Racconterò di come ho allacciato nuovi rapporti a distanza, di come non ho più potuto uscire di casa se non per fare la spesa velocemente, di come non se ne parlava di poter lavorare o visitare la mia famiglia, i miei cari, e di come mi sono ritrovata a condividere le stesse sensazioni con i miei vicini sul balcone, che sono diventati gli unici rapporti che potevo avere all'infuori dei miei figli e di mio marito.
I giorni scorrevano lenti, monotoni, uguali.
Ed è arrivato anche il giorno di festeggiare i papà dal balcone e mio figlio ha spento le candeline mentre i vicini gli cantavano TANTI AUGURI A TE... Ci si è adattati inevitabilmente anche ad una nuova maniera di fare gli auguri e far festa. I bambini ne hanno indubbiamente sofferto. Spettava a noi genitori non far pesar lor questo stranissimo periodo di reclusione, nel quale anche le festicciole di compleanno sono state completamente bandite.
E arrivata anche la noia, meno si fa e meno si vorrebbe fare, giornate sul divano con voglia di niente, del nulla.
Chi, come me, ha bambini piccoli poi, tra chat di gruppo, video-lezioni, le poesia da imparare a memoria, gli esperimenti di scienze con semi, i disegni da colorare, le tabelline da imparare, l'orologio da spiegare e l'earth day da osannare, le giornate sono state così impegnative e la pazienza al bordo del collasso, che capisco perché non ho fatto l'insegnante, assolutamente non sono tagliata per il mestiere.
In questi ultimi giorni invece, ho notato sia sui social, sia parlando con amici, che è subentrata la voglia di uscire e riprendersi la propria vita, l'essere assolutamente stufi del confinamento da voler ormai ricominciare e ripartire e quindi via alle critiche al governo che ci ha segregato in casa, a prendere sottogamba la pericolosità del contagio, a violare le norme di sicurezza, perché insomma ne abbiamo le tasche piene, i morti sono in diminuzione, i guariti sono in aumento, la curva epidemiologica ormai in discesa, per alcuni quindi è arrivato il momento di uscire e ritornare a vivere in normalità. Come se si potesse pensare di tornare esattamente al punto da cui abbiamo lasciato il tutto. Credo che nessuno di noi tornerà ad essere o pensare o attuare come prima del lock-down, è impossibile, visto che alcune norme e regole ci seguiranno per mesi ancora.
Bene, questi due mesi sono stati intensi, indimenticabili.
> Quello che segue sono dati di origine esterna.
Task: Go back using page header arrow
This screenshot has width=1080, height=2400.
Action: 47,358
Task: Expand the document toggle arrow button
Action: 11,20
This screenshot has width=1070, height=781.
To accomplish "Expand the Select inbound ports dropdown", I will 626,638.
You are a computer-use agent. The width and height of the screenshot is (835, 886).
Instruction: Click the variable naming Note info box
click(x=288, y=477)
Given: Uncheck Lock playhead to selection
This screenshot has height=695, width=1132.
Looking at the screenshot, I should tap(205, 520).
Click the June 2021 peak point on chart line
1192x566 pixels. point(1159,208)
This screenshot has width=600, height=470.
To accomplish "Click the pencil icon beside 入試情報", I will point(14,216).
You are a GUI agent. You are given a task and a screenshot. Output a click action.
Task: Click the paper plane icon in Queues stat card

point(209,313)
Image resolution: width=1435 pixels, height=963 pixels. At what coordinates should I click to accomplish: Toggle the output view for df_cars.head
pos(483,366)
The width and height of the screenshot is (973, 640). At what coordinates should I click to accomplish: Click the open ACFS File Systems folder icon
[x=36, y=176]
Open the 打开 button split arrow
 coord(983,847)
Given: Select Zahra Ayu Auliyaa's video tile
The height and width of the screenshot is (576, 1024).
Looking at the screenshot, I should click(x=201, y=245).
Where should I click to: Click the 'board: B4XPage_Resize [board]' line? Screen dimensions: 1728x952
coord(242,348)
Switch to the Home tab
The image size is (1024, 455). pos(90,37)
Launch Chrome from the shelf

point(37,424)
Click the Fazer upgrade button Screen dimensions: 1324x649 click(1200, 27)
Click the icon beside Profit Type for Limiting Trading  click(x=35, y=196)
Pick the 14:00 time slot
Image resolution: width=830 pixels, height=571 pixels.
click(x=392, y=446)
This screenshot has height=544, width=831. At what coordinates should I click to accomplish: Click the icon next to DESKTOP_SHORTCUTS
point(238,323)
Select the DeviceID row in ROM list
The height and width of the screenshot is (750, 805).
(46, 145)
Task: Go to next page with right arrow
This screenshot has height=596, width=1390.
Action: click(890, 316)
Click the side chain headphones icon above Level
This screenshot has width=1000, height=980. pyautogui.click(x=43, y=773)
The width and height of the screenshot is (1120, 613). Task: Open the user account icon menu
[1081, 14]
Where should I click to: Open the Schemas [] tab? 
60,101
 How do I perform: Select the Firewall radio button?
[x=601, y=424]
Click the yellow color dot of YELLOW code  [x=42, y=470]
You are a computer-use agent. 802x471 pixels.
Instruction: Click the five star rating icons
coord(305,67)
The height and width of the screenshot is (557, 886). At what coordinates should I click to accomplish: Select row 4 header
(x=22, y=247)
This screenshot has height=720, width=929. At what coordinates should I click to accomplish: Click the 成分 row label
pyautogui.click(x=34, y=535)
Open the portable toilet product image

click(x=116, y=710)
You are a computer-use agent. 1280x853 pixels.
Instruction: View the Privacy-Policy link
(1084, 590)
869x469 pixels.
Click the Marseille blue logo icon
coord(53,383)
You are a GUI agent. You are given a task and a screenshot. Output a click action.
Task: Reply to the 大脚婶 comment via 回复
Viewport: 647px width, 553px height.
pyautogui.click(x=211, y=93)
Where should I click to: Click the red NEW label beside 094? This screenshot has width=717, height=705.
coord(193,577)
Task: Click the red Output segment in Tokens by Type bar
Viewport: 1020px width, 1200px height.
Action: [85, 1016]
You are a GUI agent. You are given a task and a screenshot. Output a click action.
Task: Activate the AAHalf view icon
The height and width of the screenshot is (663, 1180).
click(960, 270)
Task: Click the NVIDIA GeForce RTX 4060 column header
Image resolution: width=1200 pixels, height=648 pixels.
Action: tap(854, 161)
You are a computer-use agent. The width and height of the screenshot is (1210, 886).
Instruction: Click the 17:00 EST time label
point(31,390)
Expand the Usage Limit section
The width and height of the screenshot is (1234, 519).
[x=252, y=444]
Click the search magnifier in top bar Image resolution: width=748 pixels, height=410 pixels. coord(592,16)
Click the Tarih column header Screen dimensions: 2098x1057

Domani 04 maggio sarebbe stata una giornata speciale per me. Con la mia famiglia sarei andata a Superga a onorare il Grande Torino in occasione dell'anniversario della tragedia che colpì la squadra nel 1949.
Mi è mancato sicuramente il senso di libertà del muoversi liberamente, e la prima cosa che farò: cercare un lavoro per mantenermi 😂
SABRINA:
La cosa che mi è mancata di più è abbracciare i miei genitori e le persone più care che ho. E' un dolore infinito portargli la spesa e guardarli coperta da una mascherina.
La prima cosa che farò?
Forse non è una sola, ma tante. La prima godermi di più il tempo con le persone che amo perché questa quarantena mi ha fatto riflettere su tante cose, come la lontananza da mamma e papà, dai cugini, parenti. Mi fatto riscoprire il balcone di casa con miei vicini fantastici che anche se sei giù loro ci sono sempre. Spero che anche quando sarà finito tutto potremmo guardarci con gli stessi occhi con cui ci siamo guardato quando ci vedevamo sul balcone a ridere e scherzare 😘
ISABELLA:
Tutte cose che possono sembrare banali, ma che in questo momento particolare, abbiamo capito essere essenziali per noi : un abbraccio, il poter vedere famigliari ed amici, fare lunghe passeggiate, mi è mancato tanto poter andare su alla Torre Delle Castelle . Quando sono un po' giù, vado lì, guardo Gattinara da lontano, il castello di San Lorenzo e tutte le colline intorno...e per assurdo quella' immensità mi fa sentire meno sola.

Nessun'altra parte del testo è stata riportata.